“Indigenous art is often perceived as resistance when, in fact, it is our very existence which is an act of resistance.” – Elizabeth La Pensée
A parallel to Afrofuturism, Indigenous Futurisms (a term which Dr. Grace Dillon coined in her book Walking the Clouds: An Anthology of Indigenous Science Fiction) is a reclamation of Indigenous sovereignty from mainstream media. Transcending past/present/future, it imagines a world where colonization hasn’t disrupted the civilization of Indigenous people and the representation of Indigenous people hasn’t been skewed in favor of the colonial project. In this body of work, dripped in blood memory, I strive to place Black and Native narratives and agency at the forefront, gesturing toward collective acts of resistance amid present-day nefarious modes of systemic racism. By creating a glimpse of who came before us, we address the intertwined Afro-Indigenous histories of colonized life and demand futures of decolonization in art and community.
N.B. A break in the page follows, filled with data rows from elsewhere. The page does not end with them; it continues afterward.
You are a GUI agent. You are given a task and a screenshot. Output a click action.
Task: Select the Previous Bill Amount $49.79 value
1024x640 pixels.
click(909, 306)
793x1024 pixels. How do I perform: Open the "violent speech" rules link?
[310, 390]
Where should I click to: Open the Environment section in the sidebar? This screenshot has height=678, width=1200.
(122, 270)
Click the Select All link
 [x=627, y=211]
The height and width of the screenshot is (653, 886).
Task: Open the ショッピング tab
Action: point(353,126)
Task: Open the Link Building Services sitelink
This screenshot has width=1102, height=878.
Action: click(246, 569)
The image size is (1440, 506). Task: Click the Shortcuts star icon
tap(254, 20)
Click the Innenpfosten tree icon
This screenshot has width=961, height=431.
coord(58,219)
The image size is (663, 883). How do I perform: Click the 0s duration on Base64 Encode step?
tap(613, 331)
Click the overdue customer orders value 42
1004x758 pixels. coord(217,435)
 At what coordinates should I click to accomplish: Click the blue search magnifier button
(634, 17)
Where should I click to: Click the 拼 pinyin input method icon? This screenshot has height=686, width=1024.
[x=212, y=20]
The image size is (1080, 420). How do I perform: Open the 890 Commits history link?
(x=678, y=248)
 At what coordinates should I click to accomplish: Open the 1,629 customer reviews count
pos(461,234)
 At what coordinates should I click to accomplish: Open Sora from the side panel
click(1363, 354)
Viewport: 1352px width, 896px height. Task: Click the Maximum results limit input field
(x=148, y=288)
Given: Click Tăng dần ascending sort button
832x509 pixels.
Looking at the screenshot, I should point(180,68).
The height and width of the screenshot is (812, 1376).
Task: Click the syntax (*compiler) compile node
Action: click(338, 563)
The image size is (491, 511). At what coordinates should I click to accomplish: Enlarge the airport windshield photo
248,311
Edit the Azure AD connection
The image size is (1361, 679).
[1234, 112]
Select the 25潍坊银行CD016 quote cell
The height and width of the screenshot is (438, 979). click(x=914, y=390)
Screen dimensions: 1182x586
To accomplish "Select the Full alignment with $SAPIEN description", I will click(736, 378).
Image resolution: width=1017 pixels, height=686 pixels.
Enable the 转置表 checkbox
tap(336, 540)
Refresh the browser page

Juleana Enright is an Indigenous, queer, non-binary writer, curator, and DJ living in Minneapolis. They are a member of the Sicangu Lakota Tribe of Lower Brulé, South Dakota. Their past roles have included culture editor for l’étoile magazine and communications specialist for art space, Gamut Gallery. They have contributed to local platforms Pride Magazine, mplsart.com, Primer, and City Pages. Juleana has curated two art exhibitions, including solo curatorial show in the spring of 2018 titled, “Soft Boundaries,” which explored how the vulnerable narrative can be used as a an act of resistance, liberation, and healing. They have been awarded a fellowship from mnartists.org and worked with KFAI Radio to create audio documentaries centered on community stories. Juleana has mentored for the DJ-U program, a MPLS-based nonprofit workshop series by and for femme, trans & non-binary POC, and is the co-curator and co-founder of the multi-sensory queer dance and performance night, Feelsworldwide. In 2019, Juleana co-directed Lightning Rod, a week-long works-in-process theatre initiative. In 2020, they were a participating artist in Controlled Burn, where they exhibited an audio/visual installation in collaboration with photographer Dom Laba, “To Wash the Native Out of Us,” on the history of Indian boarding schools through the lens of family experiences.